В тупике я быстро нашел особняк – выбрал, как в Верховный Совет: один из одного. И не ошибся: остальные были хибары. А этот выдавался, выдвигался, выпячивался, торчал, как пуп земли. Древней, владимиро-суздальской.
Она мне так и сказала: "В тупике выбирай любой особняк по вкусу". А вкус у меня был. Я славился своим вкусом – она это знала. Уже наизусть.
Массивная дверь оказалсь незапертой: через пустую прихожую – вестибюль – я прошел в первую залу. Она тоже была абсолютно пустой, но за дверью стоял дикий хохот – резной дверью напротив.
Я постучал: хохот усилился, но дверь не открылась. "Хохот сам по себе, дверь сама по себе!" – про себя оценил я ситуацию вслух и опустился сознанием в кресло. Поскольку на ломберном столике стояла ногами початая бутылка кинзмараули, с парой бокалов, я решил выпить. Читаем: рыба-пила. А кто теперь не пьет?
Хохот то усиливался, то затихал – слов не было слышно: в этой стране вербальный язык вышел из моды. Вышли мы все из народа, а язык вышел – из моды. Как говорит логопед, был, да весь вышел.
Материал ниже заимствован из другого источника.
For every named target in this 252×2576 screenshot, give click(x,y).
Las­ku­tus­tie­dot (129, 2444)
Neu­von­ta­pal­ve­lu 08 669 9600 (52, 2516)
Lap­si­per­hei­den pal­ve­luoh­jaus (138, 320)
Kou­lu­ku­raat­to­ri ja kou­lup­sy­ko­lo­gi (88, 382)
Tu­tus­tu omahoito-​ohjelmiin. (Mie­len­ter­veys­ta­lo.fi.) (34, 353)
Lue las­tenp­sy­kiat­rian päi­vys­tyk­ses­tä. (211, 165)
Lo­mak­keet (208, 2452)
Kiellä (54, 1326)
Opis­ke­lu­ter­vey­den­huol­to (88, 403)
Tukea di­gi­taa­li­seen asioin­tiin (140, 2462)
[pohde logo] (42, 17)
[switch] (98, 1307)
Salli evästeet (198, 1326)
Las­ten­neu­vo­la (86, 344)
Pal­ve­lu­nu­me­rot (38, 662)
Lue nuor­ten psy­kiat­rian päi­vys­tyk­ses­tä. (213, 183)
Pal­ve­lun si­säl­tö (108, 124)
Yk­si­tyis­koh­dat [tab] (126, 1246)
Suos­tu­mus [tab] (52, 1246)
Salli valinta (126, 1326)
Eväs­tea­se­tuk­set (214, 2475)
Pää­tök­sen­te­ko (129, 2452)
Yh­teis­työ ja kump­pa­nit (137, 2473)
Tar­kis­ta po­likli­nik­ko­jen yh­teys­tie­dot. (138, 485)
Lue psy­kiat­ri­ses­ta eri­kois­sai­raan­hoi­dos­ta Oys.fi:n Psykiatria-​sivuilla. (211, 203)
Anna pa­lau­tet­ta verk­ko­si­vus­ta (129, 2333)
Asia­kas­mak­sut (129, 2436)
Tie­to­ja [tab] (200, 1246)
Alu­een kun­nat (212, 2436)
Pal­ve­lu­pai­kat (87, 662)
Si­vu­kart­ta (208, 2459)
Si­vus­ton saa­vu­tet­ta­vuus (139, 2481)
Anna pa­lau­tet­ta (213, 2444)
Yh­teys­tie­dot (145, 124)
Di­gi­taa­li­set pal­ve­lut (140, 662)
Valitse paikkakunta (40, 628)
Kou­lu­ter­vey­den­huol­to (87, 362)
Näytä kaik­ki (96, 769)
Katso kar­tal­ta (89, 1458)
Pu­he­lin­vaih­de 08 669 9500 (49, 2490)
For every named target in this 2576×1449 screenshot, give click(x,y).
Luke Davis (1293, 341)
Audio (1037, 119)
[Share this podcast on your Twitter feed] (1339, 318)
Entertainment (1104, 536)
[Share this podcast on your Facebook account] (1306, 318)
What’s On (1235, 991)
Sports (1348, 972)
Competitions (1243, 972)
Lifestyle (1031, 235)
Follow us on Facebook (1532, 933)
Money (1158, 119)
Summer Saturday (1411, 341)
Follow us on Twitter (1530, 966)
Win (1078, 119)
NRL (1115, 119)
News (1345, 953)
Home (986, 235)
Я погромче еще было раз постучал в закрытую дверь и, не зная ответа, сел. Смирно. Выпил. У нас давно так: кто-то стучит, кто-то садится. Но являть в едином лице оба действа считается извращением. Я поэтому выпил по норме. Знать, ценить, уважать культурную норму любой – подчеркиваю, любой деятельности учили меня во всех моих университетах. Вокруг Горького, Владимира и Москвы. Во всех моих университетах – до отчисления. Приказом ректора. По исключении из комсомола. Из коллектива. Правило не бывает без исключения. Это – норма.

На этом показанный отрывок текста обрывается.